The book is illustrated throughout, mostly in black and white, but also including a section of colour photos, most illustrations being movie stills, including a fair number from Twilight. This seems to contradict the historical aim of the book, but will no doubt attract many younger readers. And honestly, if teenagers and other readers of popular vampire novels will be reading the book, and I think quite a few will – if only to dip into some of the interesting stories – quite a few people will become aware of the historical background to what has ended up as Dracula, Twilight and Buffy, and I think that is quite a laudable goal.

As with some of the best books on the subject, it is always a delight to read a book that is free of the Montague Summers tradition so prevalent in the literature until recently. Methodologically though, Equiamicus is first and foremost a collector of information on vampires, vampire cases and the vampire debates. His emphasis is on these subjects per se rather than on the broader historical context of the beliefs which is the focus of a number of historians (cf. academical anthologies like the Gespenster und Politik book and the Kakanien Revisited online collection of papers). But I am impressed by the lengths Equiamicus has gone to in order to read original documents and books. This means that there is something here for both the novice and the expert, and I must say that I have myself used it a few times to look up information. In my opinion it works well as both an introduction to the subject and as a reference book.

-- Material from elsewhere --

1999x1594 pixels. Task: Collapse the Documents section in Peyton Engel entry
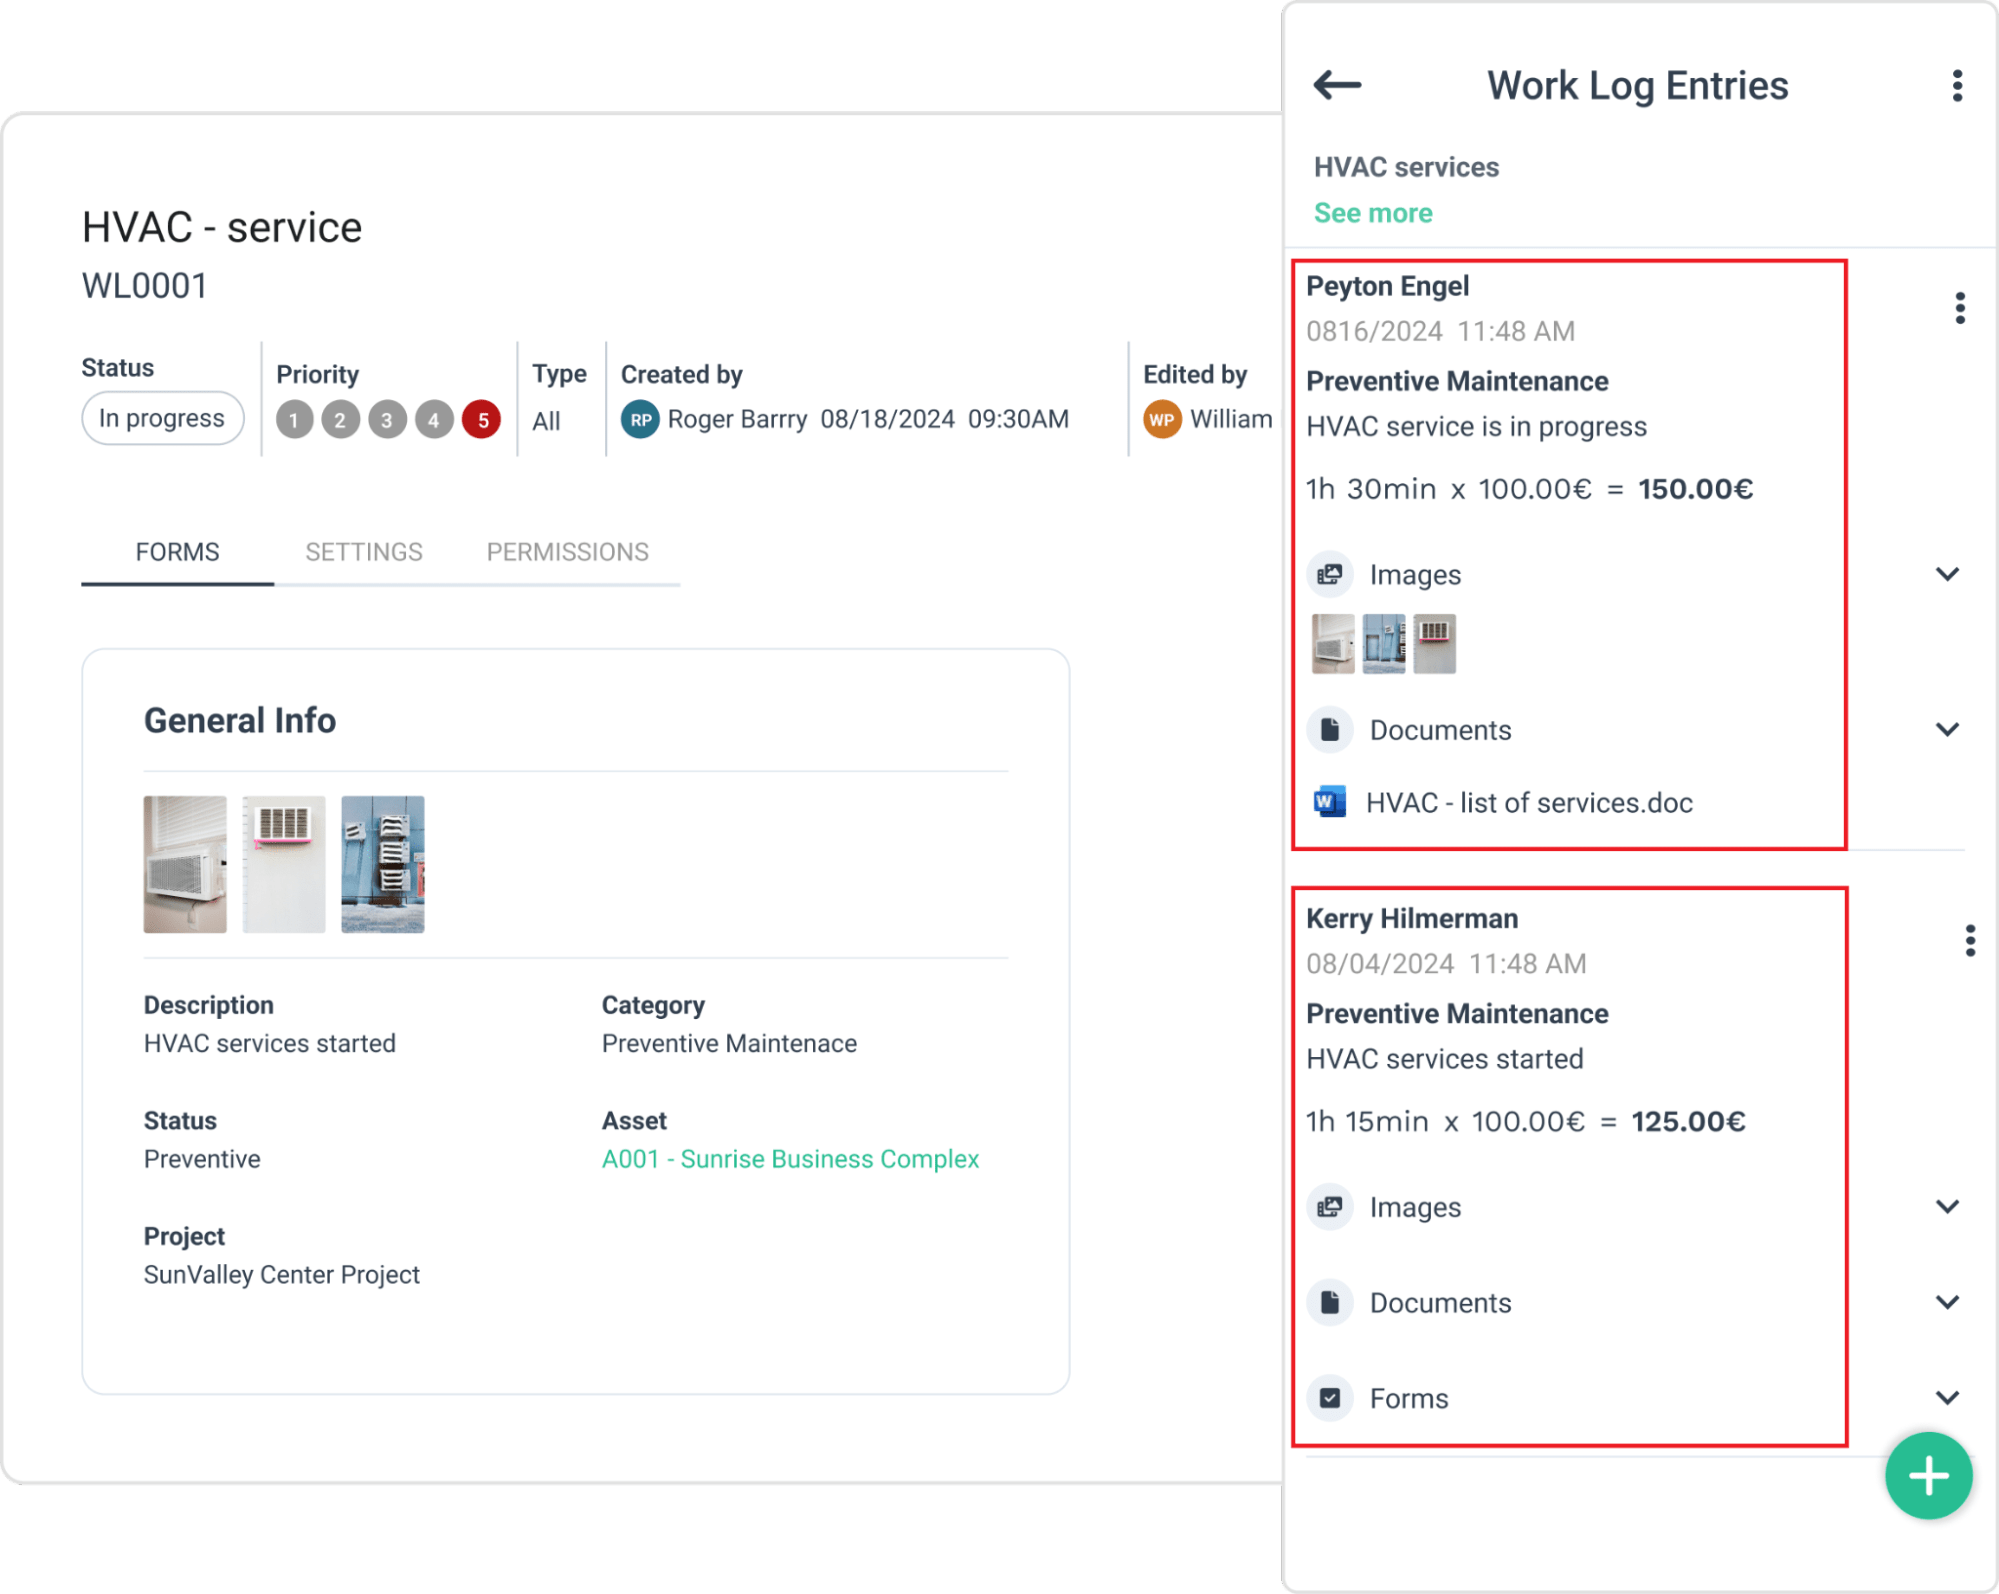coord(1946,729)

So if you have not bought it yet, do get hold of it. And if you know some young reader with a penchant for vampires, and who can read German, consider this as a gift. Even if the reader may only know a little German, why not give it anyway? There are many good reasons to learn to read German, and vampires is one of them, as the best books on the subject tend to written in that language. And Equiamicus's Vampire Von damals bis(s) heute should whet the appetite for anyone with an interest in vampires.